12/23から始まったウインターカップ。Bリーグで活躍する選手たちの多くがウインターカップで活躍した。そこで、12月20日~29日まで、連載「Bリーグ選手のウインターカップ」を連日公開。第9回は藤井祐眞選手(藤枝明誠高校/現:川崎ブレイブサンダース)を特集。

※ ※ ※

 79得点。

 15年たった今でも塗り替えられるどころか、それに匹敵するスコアを残した者すらいない──。川崎ブレイブサンダース・藤井祐眞が藤枝明誠高のエースとして出場したウインターカップ2008、その2回戦(vs.海部)で記録した1試合個人最多得点記録だ。
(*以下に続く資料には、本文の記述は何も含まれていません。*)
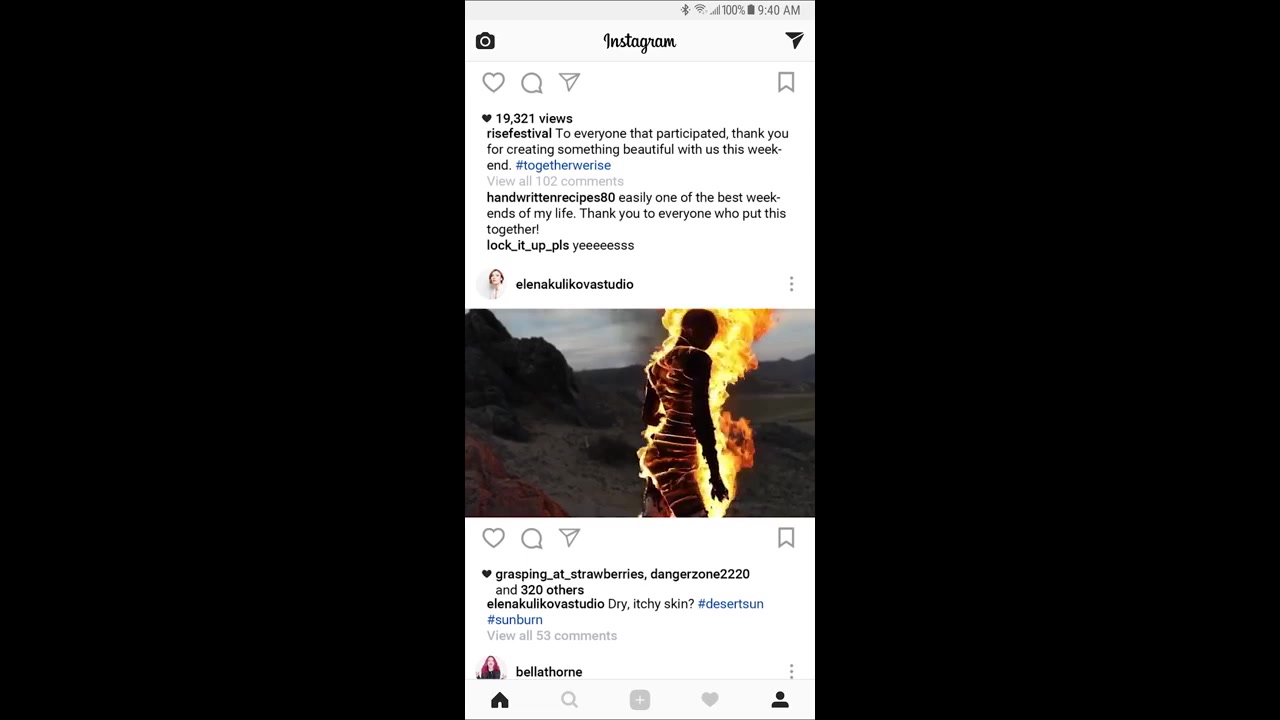Image resolution: width=1280 pixels, height=720 pixels.
Task: Open the camera icon in the header
Action: [485, 41]
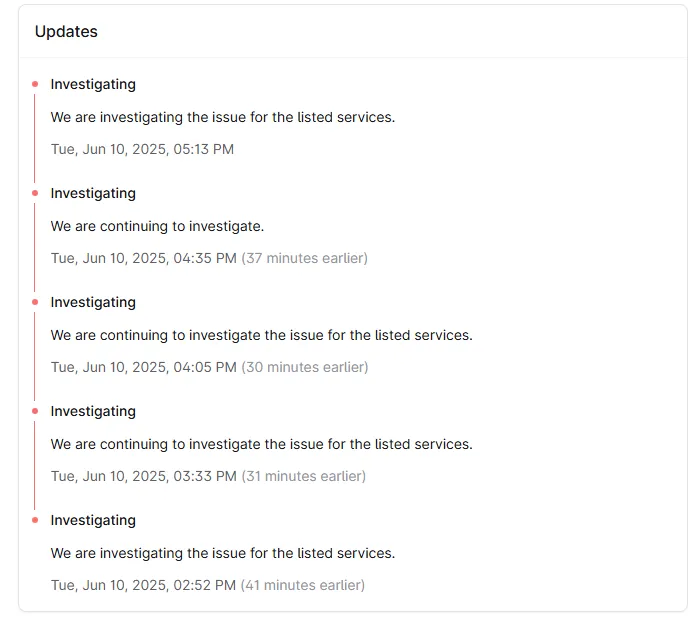695x619 pixels.
Task: Click the red timeline dot for the 03:33 PM update
Action: tap(35, 411)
 藤井といえば、Bリーグで3度のベストディフェンダー賞に選ばれるなど、現在ではどちらかというと守備の名手という印象が強い。しかし、学生時代はバリバリの点取り屋だった。

 ウインターカップで大記録を打ち立てた一戦では、試合開始早々からドライブ、ジャンプシュート、フリースローなど、あらゆる手段で得点を重ね続け、まさに“ゾーン”に入ったと言える大活躍を見せていた。しかも、個人として獅子奮迅のパフォーマンスを見せていたわけではなく、チームとしても前から激しくプレッシャーをかけ、相手にボールすら運ばせない圧巻の戦いぶり。

 ディフェンスから即座にオフェンスへと転じ、前半77得点、後半85得点、トータル162得点というチームスコアをマークしている。地区大会ならともかく、全国大会でこのスコアを記録したのだから、当時の藤枝明誠にどれほどの爆発力があるかは想像に難くない。
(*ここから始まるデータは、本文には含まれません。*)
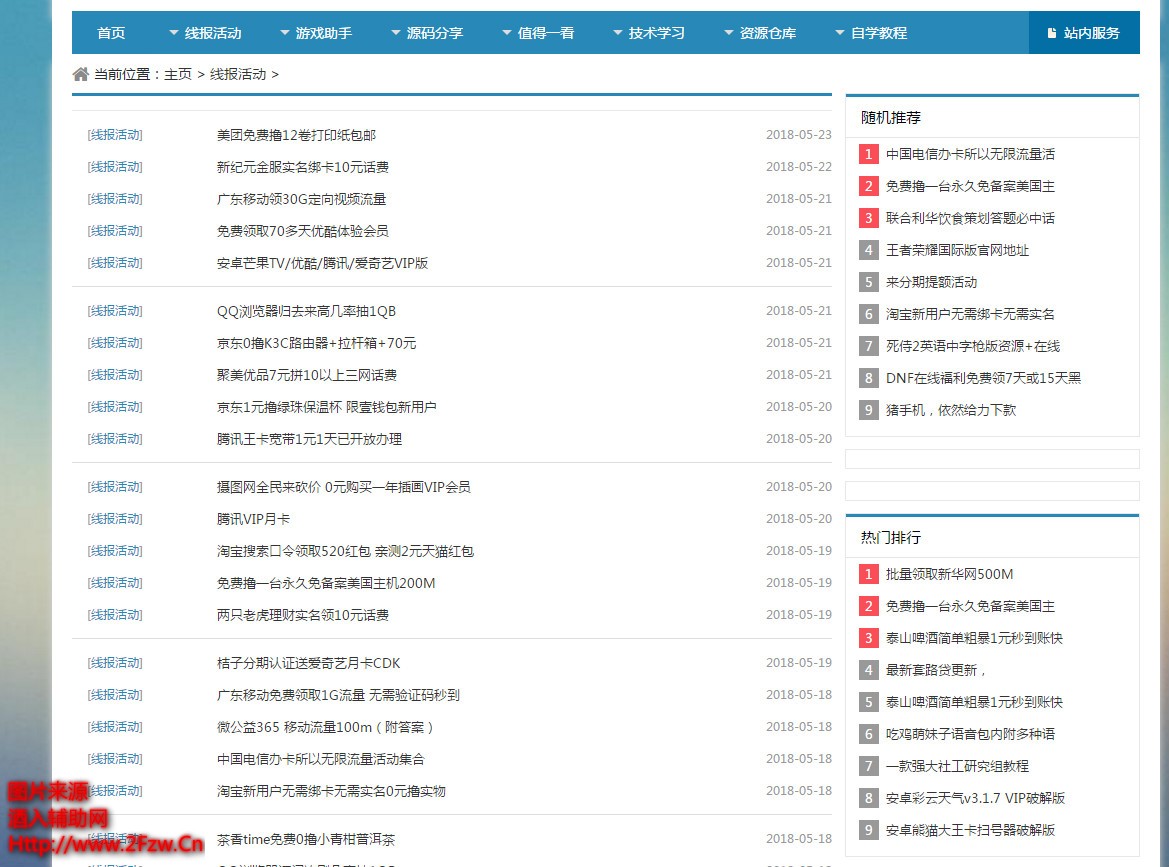Select 首页 in the navigation bar

coord(110,32)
 これほどの爆発力を秘めたチームの主軸が、藤井だったのである。しかも、記録達成当時は高校2年生だ。この試合で決めた2ポイント30本、3Pシュート2本、そしてフリースロー13本はどれもが海に小石を投げるがごとくリングを通過し、チームの半数近い得点へと変わっていった。

コーチからは「80点」をノルマに課されていたよう。ゆえに藤井も「残念」というコメントを残している 【月刊バスケットボール】


「ウインターカップの話題といったら祐眞の79点が一番インパクトがありますよ」

 現チームメイト・篠山竜青の言葉である。篠山自身、北陸高時代には先発ポイントガードとして同大会準優勝という輝かしい実績を残している。そんな篠山をもってしても、藤井の“79得点パフォーマンス”は別格だと舌を巻く。しかし、藤井本人は当時の取材に対して「コーチから80点と言われていたので届かなくて残念」と話している。驚きを隠せないコメントだ。
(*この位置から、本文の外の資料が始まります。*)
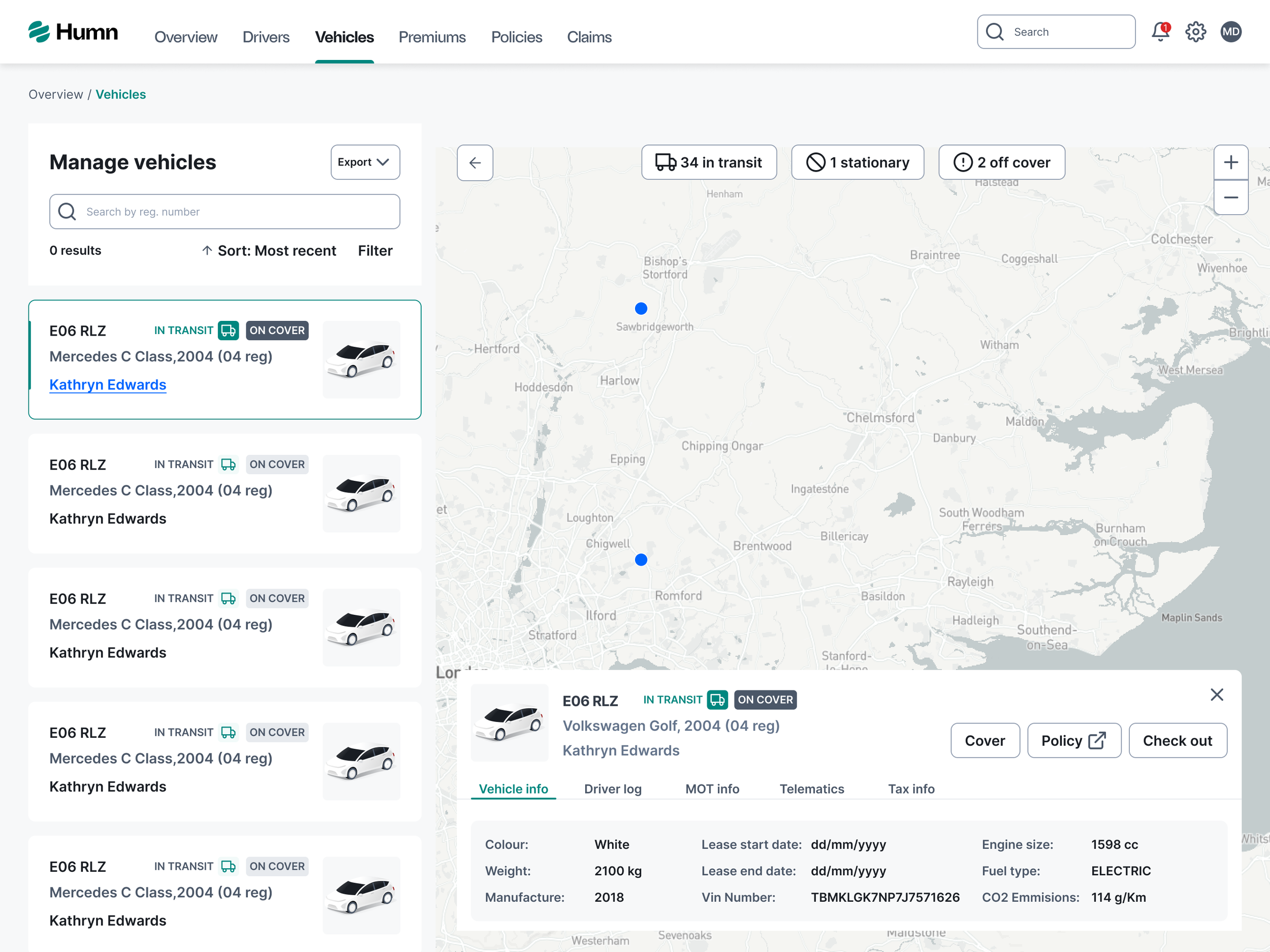
Task: Toggle the 2 off cover filter
Action: pyautogui.click(x=1001, y=162)
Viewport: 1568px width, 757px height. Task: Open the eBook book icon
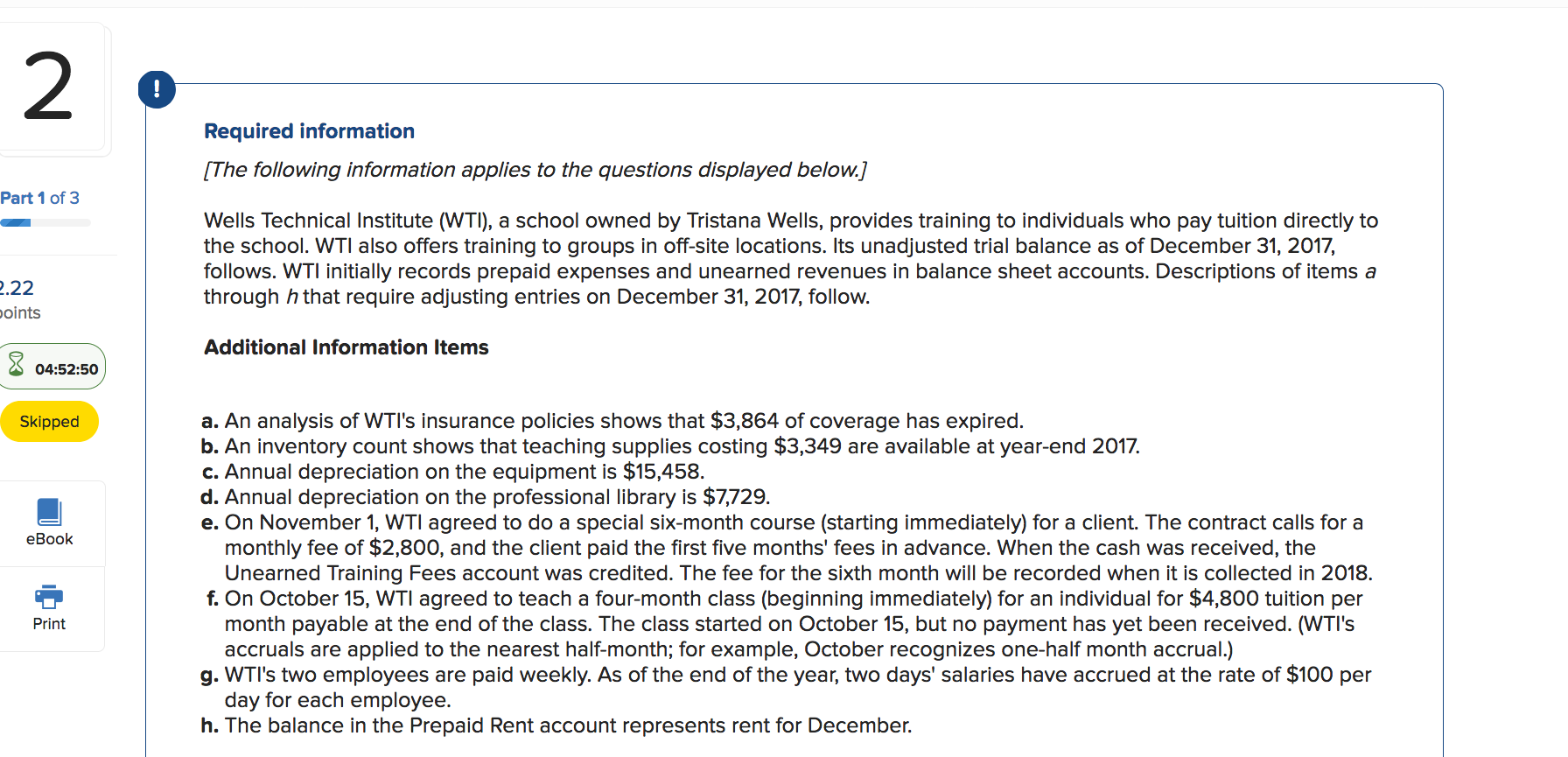point(49,512)
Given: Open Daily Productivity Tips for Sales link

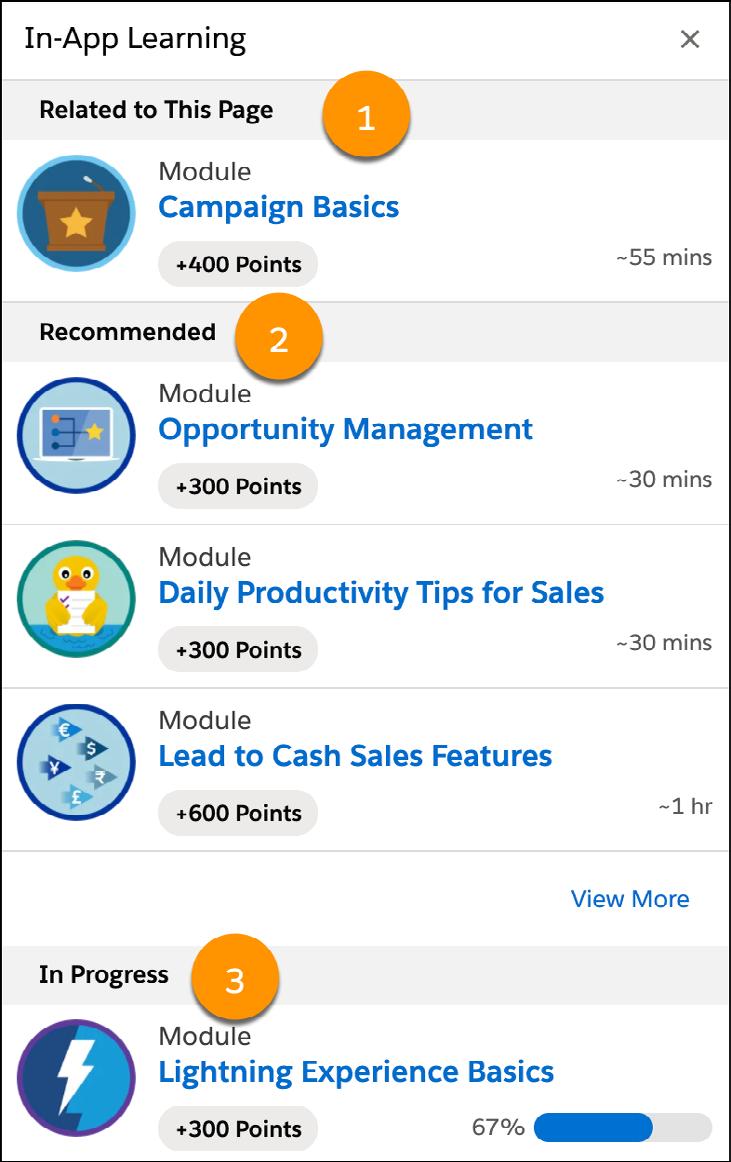Looking at the screenshot, I should coord(381,593).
 ちなみにチームでの162得点という数字は、1991年に能代工が記録した154得点を上回るウインターカップ歴代最多得点であり、こちらも15年経った今なおランキングトップだ。

 また、藤井“祐眞”の活躍があまりにも驚異的であったために影に隠れがちだが、チームメイトだった藤井佑亮も同じ試合で54得点という強烈なスコアをマークしており、計133得点を稼いだ“2人の藤井”による圧巻のスコアリングショーは、もはや伝説である。

 藤井個人の得点記録、そして藤枝明誠のチーム得点記録が塗り替えられる日は果たして来るのだろうか?

現在はBリーグ有数の「守備の名手」である藤井 【(C) B.LEAGUE】

……時を現代に戻して、「ウインターカップ2023で最高のスコアラーは誰か?」という質問をされたとしよう。その1人として赤間賢人という選手の名が挙がる。188cmのウィングで、3Pシュートやドライブから得点を量産する爆発力が魅力のスコアラー。かつての藤井と同じく藤枝明誠高でエースを務めている。

 79得点というのは不滅の大記録のように思える。だが、記録というのは塗り替えられるために存在するという言葉もある。もし、今大会で藤井の記録を塗り替える選手が現れるとするならば、後輩の赤間がその筆頭候補になりそうだ。